By Ingrid Schnader
This holiday season, Homewood resident Katie Cornutt is going to be busy making cinnamon rolls.
She isn’t making them for herself, though. She’s making them for her new business, called Rolls, which she started this past March.
The recipe is from her grandmother, who used to live in Fairfield Glade, Tennessee. Cornutt would drive up there, especially during the holiday season, and bake with her grandmother.
Together, they baked not only cinnamon rolls, but everything. Cornutt baked with her mom, too.
“She’s the one who instilled in me (that), all of the artificial junk, if you can avoid it, avoid it,” she said. “We always had some sort of dessert, pastry or some sweet growing up.”
Her mother has since passed away, but Cornutt carried on that legacy when she had her first son, Lennon, who’s 10 years old now. He loves all of his mom’s cooking, but he always asks specifically for her to make cinnamon rolls.
“And I would share them with our neighbors because it (the recipe) would make so many,” she said. “One day, one of my neighbors said, ‘You should sell these.’”
That was in February. Within a month, Cornutt had an Instagram page for her business and a license to cook from her home under the Cottage Food Law. It took off.
“It’s all homemade,” she said. “There’s no preservatives. So that’s how I market it – it’s just an old-timey recipe.”
Cornutt laughed and said the recipe was so easy that “a monkey could do it.” But it takes time – three hours per batch.
To order, you can check her availability calendar on Instagram and fill out a form with your order. But if you wanted Cornutt’s rolls in time for the holiday season, you’re too late. She’s sold out through December.
Once customers have secured a time slot, they can pick up a frozen pan from Cornutt’s outdoor freezer, a baked pan from inside her home or on her doorstep, or Cornutt will deliver them herself.
“And a lot of people give them as gifts, so I’ll deliver them to your friend’s house for their birthday as a surprise, or if someone just had surgery,” she said. “I love that part of it. I feel like it just brings out the good in people. It’s a real inexpensive price point for a happy, and it can go a long way, even though it’s food.”
Telling Lyla’s Story
Before Cornutt was a professional cinnamon roll baker, she was a real estate agent with two kids. There’s Lennon and then there’s Caroline, who’s 7. When she got pregnant with Lyla, who’s now 2, everything changed.
“I found out at 22 weeks pregnant, the second anatomy scan they found it,” she said. “My doctor came in and was crying.”
Her doctor, who Cornutt has known for many years, told her that she thought Lyla had hypoplastic left heart syndrome. She explained that one of her ventricles was not formed.
Cornutt was moved to a high-risk part of the hospital and started taking medicine to keep Lyla’s airways open. Lyla had heart surgery at 6 days, then she had another heart surgery at two months. Eventually she’ll need a heart transplant.
“These kids didn’t make it 15 years ago,” Cornutt said. “These surgeries didn’t exist.”

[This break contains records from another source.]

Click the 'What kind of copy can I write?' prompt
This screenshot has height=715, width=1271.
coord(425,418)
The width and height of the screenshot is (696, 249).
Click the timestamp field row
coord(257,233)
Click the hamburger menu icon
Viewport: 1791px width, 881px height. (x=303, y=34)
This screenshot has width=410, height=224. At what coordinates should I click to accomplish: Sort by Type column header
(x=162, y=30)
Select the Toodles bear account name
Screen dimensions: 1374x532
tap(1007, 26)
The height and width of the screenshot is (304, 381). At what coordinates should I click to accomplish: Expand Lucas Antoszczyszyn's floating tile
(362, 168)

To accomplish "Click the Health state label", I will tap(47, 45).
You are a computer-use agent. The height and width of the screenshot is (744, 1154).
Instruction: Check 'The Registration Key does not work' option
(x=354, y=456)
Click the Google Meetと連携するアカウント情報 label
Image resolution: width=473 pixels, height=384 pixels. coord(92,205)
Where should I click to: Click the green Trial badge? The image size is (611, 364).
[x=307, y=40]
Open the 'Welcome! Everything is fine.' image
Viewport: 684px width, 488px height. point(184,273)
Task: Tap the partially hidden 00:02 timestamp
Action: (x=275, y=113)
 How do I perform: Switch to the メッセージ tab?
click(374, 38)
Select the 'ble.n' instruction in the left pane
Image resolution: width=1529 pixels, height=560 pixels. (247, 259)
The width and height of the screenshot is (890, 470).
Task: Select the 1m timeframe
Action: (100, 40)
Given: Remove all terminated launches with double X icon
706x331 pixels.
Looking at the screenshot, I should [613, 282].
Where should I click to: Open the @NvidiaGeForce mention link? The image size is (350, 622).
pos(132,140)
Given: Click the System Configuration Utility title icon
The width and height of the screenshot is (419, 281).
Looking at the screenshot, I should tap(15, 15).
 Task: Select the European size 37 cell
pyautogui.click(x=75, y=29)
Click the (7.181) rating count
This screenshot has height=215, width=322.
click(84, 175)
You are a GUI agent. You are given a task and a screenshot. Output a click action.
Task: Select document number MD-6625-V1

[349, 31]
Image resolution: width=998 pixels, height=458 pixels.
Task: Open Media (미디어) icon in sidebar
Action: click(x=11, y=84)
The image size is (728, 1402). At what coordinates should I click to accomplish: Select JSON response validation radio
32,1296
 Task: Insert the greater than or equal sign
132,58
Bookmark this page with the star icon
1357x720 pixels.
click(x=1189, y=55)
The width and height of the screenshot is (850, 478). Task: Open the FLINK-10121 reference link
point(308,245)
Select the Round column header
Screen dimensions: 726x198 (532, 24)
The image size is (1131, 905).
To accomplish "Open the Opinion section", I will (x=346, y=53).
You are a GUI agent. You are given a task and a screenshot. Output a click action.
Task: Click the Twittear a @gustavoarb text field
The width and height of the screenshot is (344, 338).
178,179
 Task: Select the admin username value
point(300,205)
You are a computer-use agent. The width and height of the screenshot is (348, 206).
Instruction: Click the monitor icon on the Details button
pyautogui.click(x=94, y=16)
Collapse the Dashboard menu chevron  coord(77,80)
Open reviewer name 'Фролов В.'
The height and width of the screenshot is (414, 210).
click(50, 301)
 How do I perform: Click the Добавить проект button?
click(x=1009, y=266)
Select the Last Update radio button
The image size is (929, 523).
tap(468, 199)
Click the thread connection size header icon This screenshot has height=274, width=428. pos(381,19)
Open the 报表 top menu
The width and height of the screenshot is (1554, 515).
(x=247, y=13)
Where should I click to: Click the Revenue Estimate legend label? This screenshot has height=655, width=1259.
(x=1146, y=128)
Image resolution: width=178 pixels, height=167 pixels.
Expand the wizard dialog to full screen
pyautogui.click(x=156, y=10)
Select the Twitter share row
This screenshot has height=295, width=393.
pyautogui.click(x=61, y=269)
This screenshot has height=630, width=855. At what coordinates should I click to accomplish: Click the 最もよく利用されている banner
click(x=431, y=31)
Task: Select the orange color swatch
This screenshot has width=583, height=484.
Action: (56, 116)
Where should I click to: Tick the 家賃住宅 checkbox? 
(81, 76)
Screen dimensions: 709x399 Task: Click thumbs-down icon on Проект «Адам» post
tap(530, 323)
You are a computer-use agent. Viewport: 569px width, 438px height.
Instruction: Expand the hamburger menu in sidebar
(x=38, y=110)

Developmentally, Lyla is right on schedule. Cornutt said she went to the cardiologist a couple of weeks ago, and he told her that Lyla is one of the best patients he has ever seen. But Cornutt still had to make many changes in her life once she had a special needs child.
“She could catch anything,” she said. “Her immune system is so far down. … Even going to Target during the flu season – she can’t do that. Even the smallest common cold could put her in heart failure.”
So Cornutt quit her job in real estate. Working from home selling cinnamon rolls has been the perfect fit for them.
“This business makes it work,” she said. “It makes people come to me, or I deliver to them and she rides in her car seat, watches the iPad and hangs out.”
One benefit of working in the Homewood community is being able to tell Lyla’s story, she said.
“There’s this whole community of people who don’t talk about it. It’s just one of those things that’s not widely talked about. So that’s been neat, to be able to open conversation about that kind of thing over cinnamon rolls. It links us together.”
Future Plans
Cornutt said she hopes to someday sell her cinnamon rolls online and ship them to customers, but online sales are not currently allowed under the Cottage Food Law.
“So I’m in the beginning stages of looking for a little kitchen I could rent,” she said. “I really feel like there’s a huge market for online sales to ship them out.”
But no matter what happens in the future, Cornutt said it’s important to her to keep her operation in Homewood.
“I appreciate all of the support from the community,” she said. “And I have a ton of repeat customers.”